# 文書抜粋
....

くさぎの実である。
食べられないと思う。
葉はゆでて乾燥させたものを食べる地方があると聞いた。
葉は強いにおいがある。だから臭木。
芳香とは言い難いが臭いというのもどうだろうか。
見事な実である。さるぼぼに似ている。
白い花もきれいである。
おとといの毎日新聞コラム「発信箱」福島良典氏(ブリュッセル支局)が面白かった。そういう考え方もあったんだと。
タイトル「首の短いキリン」
《 キリンの首はなぜ長いのか?高い木の葉を食べることができた個体だけが生き残ったからーーと学校で習った。イギリスの自然科学者、チャールズ・ダーウィン(1809~82年)が進化論で唱えた自然選択説の一例だ。
今年はダーウィン生誕200年。「種の起源」の出版150年が重なり、関連の催しが」世界各地で目白押しだ。ダーウィンが進化論の着想を得たビーグル号の航路をたどる調査航海も始まった。

....

データセット行:
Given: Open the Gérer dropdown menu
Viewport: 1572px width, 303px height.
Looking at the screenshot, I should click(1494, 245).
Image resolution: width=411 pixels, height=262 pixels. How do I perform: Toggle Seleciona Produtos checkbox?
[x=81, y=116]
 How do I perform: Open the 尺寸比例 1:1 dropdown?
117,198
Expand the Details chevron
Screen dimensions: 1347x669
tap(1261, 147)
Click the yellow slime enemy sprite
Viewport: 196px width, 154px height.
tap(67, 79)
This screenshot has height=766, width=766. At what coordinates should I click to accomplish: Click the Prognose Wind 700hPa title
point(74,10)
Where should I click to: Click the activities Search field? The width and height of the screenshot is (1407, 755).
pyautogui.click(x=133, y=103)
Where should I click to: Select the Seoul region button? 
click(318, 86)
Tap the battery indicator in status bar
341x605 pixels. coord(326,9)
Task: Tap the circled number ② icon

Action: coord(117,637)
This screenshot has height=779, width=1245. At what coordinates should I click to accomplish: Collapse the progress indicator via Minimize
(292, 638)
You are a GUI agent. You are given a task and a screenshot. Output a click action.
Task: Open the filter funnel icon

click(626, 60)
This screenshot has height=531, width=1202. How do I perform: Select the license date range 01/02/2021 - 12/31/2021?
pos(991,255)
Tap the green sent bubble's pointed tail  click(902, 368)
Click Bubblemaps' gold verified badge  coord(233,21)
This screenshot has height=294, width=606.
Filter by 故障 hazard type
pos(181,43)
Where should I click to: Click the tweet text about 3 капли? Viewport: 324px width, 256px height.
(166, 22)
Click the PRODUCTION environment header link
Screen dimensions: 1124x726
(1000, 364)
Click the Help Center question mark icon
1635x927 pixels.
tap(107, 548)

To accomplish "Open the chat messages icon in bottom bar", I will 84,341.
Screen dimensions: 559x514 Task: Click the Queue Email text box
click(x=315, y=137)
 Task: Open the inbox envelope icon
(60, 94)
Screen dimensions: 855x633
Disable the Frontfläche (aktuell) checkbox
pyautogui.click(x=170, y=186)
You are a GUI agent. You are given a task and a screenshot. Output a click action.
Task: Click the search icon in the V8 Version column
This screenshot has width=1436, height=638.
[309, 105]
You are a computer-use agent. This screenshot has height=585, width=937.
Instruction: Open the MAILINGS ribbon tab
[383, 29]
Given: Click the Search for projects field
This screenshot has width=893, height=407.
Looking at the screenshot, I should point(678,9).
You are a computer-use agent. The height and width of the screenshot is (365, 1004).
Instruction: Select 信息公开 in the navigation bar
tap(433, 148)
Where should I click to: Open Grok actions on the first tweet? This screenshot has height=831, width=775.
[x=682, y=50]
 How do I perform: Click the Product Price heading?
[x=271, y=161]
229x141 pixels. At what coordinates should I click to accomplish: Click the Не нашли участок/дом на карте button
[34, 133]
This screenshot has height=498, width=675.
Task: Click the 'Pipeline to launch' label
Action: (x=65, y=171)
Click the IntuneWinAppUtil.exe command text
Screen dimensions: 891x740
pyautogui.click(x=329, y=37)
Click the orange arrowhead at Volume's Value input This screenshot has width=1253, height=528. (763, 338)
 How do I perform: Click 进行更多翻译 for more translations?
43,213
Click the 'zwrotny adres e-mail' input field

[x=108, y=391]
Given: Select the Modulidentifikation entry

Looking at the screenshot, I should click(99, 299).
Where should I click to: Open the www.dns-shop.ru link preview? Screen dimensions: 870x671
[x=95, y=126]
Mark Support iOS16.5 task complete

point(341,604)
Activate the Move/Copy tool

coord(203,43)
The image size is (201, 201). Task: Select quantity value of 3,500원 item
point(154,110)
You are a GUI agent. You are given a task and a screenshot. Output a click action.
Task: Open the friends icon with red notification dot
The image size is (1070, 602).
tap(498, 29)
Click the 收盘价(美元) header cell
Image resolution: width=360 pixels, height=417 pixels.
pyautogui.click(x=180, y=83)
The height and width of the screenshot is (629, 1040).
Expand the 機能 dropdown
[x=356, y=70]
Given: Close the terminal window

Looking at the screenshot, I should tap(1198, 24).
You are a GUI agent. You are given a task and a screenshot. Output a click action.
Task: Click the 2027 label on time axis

....

# 必要な作業
くさぎについての文書抜粋で取り上げられている、くさぎの部位をすべて挙げてください。

# 作業結果
実、葉、花